[What is needed]
Please repeat nothing except the lines from the one containing "Given: Collapse the" through the end of the records, exactly and without pictures.

[Data to process]
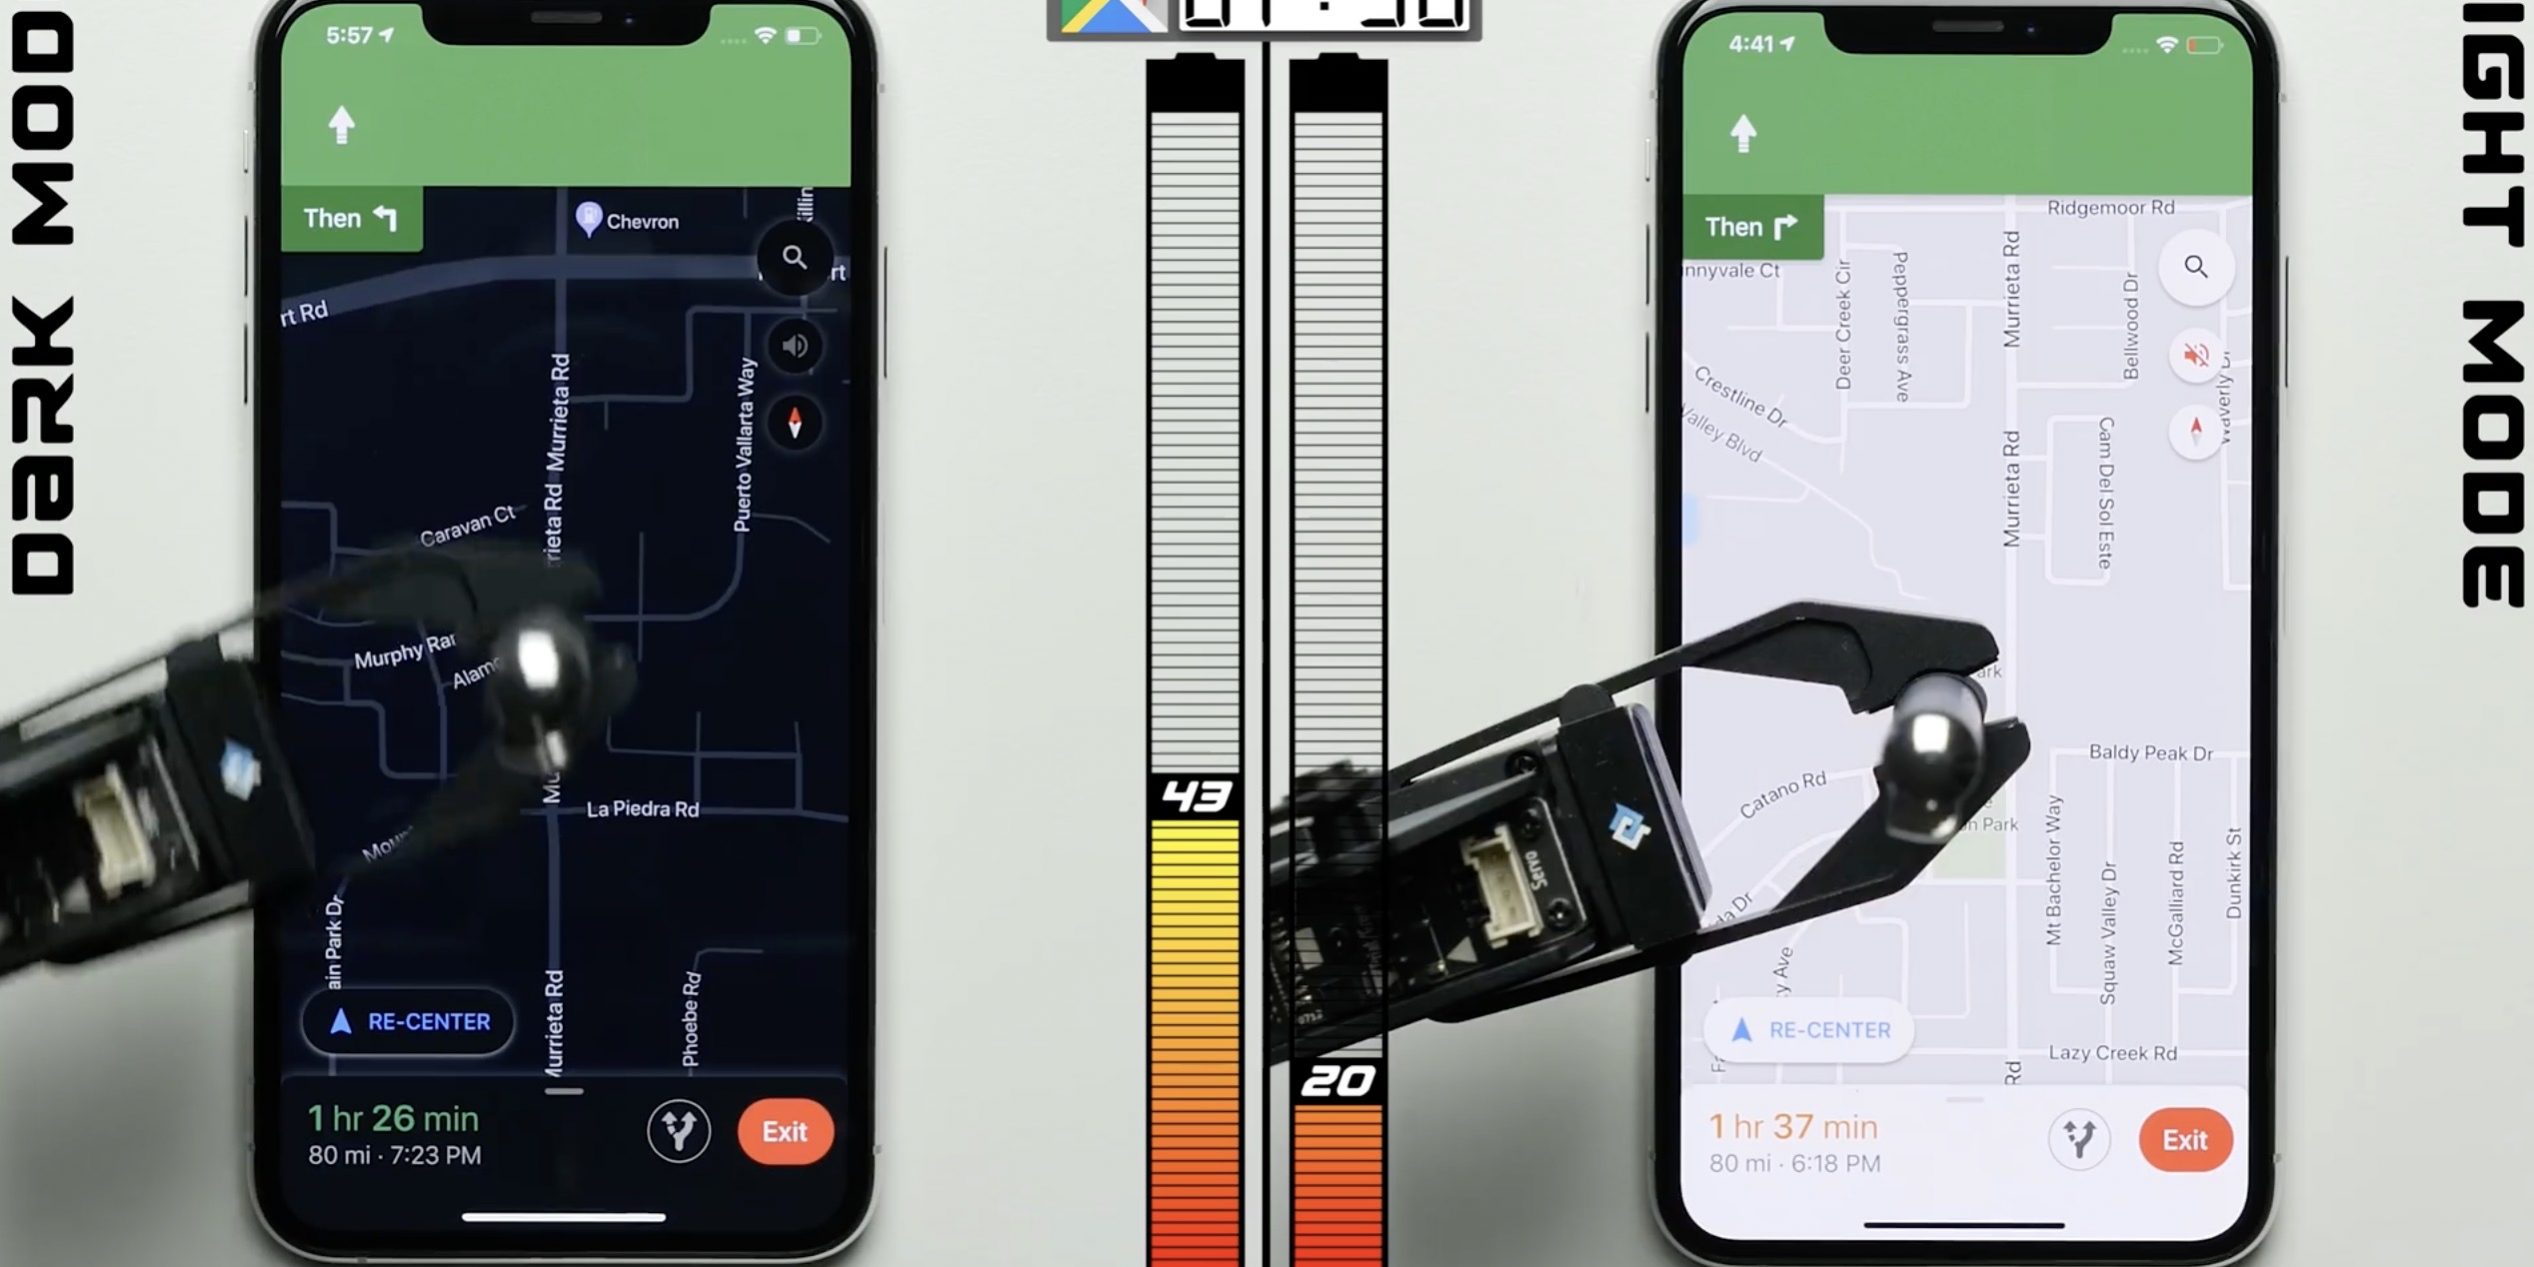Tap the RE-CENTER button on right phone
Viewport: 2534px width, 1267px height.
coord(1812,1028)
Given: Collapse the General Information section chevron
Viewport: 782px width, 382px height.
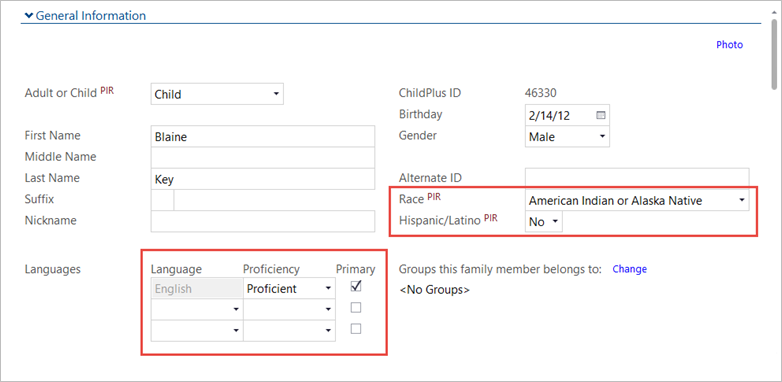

[Task answer]
Given: Collapse the General Information section chevron
Viewport: 782px width, 382px height.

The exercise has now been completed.